_DATASET ENTRIES_.
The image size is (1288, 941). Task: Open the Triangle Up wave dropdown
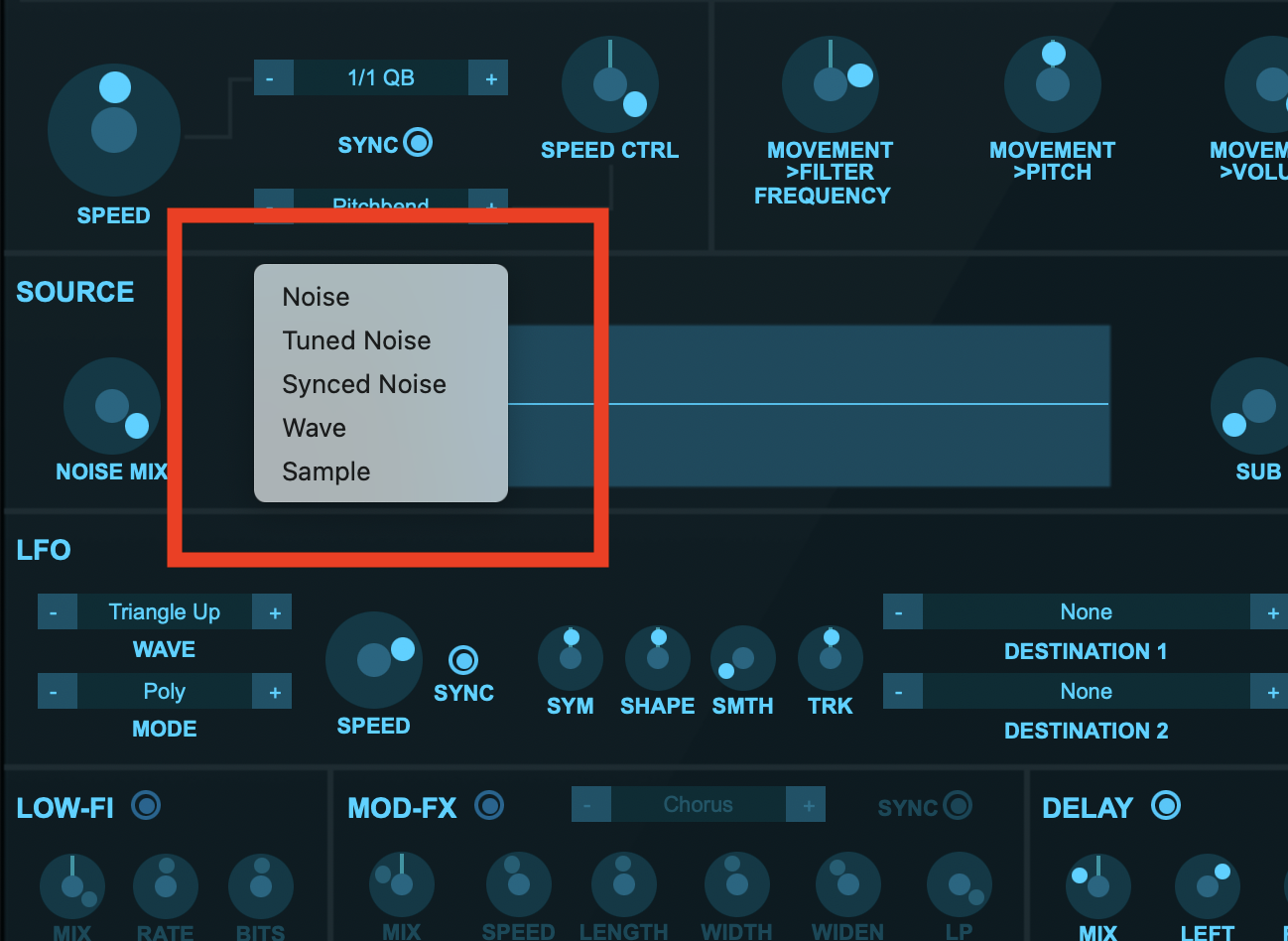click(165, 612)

* * *

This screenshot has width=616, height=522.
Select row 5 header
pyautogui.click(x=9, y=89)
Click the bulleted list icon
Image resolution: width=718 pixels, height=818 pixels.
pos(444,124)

_SET EXERCISE_.
Return the lines from the one containing "This screenshot has width=616, height=522." through the one containing "pos(444,124)", both included, reproducing each line verbatim.

_WORKED ANSWER_.
This screenshot has width=616, height=522.
Select row 5 header
pyautogui.click(x=9, y=89)
Click the bulleted list icon
Image resolution: width=718 pixels, height=818 pixels.
pos(444,124)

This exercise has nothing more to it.